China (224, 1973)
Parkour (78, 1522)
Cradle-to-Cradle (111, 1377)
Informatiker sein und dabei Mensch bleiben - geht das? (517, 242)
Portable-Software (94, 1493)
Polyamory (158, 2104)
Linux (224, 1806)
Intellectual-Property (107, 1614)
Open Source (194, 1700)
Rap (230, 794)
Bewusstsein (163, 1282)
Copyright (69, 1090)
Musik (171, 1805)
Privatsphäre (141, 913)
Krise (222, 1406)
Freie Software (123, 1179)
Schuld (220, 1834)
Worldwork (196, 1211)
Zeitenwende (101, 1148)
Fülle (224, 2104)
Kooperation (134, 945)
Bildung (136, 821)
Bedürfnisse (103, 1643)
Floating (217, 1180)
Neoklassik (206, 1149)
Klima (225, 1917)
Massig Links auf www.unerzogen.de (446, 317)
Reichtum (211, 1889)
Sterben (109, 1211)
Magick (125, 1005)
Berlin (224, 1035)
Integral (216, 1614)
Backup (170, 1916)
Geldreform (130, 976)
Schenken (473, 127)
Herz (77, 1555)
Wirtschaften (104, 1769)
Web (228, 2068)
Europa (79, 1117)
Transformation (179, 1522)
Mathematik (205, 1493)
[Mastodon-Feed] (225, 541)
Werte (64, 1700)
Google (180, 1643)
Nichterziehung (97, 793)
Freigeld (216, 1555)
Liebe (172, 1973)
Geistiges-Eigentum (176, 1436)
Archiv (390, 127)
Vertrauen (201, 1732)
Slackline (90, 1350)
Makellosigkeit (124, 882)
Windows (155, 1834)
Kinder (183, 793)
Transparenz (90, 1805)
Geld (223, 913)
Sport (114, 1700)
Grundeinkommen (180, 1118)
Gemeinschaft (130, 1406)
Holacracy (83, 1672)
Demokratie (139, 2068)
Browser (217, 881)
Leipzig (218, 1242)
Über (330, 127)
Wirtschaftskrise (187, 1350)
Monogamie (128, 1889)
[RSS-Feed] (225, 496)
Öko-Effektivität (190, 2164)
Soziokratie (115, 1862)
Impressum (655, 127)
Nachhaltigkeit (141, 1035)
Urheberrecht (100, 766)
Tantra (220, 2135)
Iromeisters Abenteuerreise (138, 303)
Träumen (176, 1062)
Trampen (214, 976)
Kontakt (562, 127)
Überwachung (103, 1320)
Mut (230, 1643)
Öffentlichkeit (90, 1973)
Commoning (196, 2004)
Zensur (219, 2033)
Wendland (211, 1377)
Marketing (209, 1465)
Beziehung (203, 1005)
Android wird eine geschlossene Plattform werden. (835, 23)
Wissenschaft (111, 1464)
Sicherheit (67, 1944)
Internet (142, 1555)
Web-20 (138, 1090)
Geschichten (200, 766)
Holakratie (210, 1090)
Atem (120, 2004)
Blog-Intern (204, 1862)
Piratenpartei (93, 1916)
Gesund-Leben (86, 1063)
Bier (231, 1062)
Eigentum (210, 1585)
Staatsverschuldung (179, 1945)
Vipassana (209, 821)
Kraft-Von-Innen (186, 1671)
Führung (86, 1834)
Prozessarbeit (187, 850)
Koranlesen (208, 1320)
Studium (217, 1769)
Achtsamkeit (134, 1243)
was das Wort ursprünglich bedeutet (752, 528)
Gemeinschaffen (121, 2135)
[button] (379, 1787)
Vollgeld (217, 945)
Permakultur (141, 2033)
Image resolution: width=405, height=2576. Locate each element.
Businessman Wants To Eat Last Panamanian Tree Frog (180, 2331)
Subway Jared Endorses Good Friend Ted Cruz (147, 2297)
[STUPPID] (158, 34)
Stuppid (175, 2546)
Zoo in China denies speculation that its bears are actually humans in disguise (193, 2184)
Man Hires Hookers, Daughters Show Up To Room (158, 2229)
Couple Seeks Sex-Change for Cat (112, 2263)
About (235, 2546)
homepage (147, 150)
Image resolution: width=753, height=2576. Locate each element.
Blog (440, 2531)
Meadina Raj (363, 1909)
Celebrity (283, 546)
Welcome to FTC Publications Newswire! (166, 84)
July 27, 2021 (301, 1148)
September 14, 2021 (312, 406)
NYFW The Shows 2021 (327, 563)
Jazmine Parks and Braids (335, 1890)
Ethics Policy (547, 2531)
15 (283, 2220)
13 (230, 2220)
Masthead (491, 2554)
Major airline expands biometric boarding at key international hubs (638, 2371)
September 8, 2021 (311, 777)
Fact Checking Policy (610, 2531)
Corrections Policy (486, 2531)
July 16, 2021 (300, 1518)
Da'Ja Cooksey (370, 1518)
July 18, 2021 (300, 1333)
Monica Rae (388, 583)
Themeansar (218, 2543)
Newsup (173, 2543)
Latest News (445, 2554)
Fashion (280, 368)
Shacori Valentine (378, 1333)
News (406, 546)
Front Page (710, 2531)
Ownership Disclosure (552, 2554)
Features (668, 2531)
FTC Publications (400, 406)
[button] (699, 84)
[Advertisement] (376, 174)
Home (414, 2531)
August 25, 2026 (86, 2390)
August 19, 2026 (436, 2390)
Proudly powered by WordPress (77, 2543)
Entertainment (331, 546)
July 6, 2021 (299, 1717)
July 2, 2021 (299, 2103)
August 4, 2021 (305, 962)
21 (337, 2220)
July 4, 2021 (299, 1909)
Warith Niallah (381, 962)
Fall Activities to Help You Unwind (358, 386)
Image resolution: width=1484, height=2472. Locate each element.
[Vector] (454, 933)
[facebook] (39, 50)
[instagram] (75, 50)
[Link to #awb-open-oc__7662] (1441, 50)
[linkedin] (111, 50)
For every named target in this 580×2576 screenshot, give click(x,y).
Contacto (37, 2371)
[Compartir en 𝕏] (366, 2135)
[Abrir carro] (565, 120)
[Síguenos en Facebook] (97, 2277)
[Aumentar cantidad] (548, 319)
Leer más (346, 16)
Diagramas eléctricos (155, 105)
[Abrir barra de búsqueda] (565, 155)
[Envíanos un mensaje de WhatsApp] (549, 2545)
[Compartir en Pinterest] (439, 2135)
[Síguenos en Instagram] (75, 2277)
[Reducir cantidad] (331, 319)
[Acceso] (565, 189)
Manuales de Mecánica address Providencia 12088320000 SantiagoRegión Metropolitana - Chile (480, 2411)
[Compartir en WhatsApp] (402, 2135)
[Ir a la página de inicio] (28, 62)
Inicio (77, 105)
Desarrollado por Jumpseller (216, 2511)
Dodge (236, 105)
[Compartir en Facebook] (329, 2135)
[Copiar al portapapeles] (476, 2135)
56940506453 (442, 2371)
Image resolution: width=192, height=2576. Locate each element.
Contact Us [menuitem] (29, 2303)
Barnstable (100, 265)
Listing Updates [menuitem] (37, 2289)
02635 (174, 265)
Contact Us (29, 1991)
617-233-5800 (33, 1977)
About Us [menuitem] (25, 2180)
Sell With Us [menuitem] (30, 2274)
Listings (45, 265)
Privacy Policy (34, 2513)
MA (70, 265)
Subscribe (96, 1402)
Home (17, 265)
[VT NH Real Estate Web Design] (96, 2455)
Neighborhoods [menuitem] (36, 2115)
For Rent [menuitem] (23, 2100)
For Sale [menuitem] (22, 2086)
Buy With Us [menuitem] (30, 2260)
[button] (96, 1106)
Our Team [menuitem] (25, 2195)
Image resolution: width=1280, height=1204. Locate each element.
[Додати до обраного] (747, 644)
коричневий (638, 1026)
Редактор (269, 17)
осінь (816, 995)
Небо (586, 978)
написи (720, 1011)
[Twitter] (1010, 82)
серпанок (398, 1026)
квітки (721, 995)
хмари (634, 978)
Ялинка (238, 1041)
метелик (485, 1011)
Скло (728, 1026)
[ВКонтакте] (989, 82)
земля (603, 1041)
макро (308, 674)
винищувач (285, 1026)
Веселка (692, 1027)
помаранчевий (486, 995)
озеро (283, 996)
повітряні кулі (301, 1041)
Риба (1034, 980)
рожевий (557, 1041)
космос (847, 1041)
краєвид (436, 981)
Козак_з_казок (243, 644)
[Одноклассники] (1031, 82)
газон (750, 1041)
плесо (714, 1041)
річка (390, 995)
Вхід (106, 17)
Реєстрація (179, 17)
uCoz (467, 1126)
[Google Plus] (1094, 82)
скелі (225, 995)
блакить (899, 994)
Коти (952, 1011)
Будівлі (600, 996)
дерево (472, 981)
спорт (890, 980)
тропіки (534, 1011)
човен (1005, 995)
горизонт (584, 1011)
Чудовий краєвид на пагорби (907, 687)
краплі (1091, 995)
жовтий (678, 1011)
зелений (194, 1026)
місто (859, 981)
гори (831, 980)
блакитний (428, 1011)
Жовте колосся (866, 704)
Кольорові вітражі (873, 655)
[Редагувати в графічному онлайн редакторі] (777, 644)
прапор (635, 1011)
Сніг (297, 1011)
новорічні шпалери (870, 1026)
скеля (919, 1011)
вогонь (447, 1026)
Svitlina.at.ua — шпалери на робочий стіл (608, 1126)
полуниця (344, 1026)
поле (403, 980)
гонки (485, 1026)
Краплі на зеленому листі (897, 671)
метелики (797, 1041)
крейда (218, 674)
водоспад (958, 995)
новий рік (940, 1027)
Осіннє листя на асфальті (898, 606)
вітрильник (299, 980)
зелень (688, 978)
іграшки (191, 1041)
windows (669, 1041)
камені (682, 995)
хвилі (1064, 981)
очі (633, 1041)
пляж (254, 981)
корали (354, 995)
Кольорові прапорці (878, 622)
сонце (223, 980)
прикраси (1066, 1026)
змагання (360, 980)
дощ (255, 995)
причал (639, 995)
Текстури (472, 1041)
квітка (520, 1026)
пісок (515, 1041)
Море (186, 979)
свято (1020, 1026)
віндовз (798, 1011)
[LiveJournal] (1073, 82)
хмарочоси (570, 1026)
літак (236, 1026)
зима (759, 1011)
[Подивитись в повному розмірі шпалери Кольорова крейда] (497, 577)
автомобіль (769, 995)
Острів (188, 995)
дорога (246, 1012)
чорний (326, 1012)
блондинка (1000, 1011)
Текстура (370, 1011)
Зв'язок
# # # # #
◆ TASK DESCRIPTION ◆
Search the listing above for "element" and copy every line that holds it.

◆ EXERCISE ANSWER ◆
Image resolution: width=405, height=2576. Locate each element.
Image resolution: width=753, height=2576. Locate each element.
Image resolution: width=1484, height=2472. Locate each element.
Image resolution: width=192, height=2576. Locate each element.
Image resolution: width=1280, height=1204. Locate each element.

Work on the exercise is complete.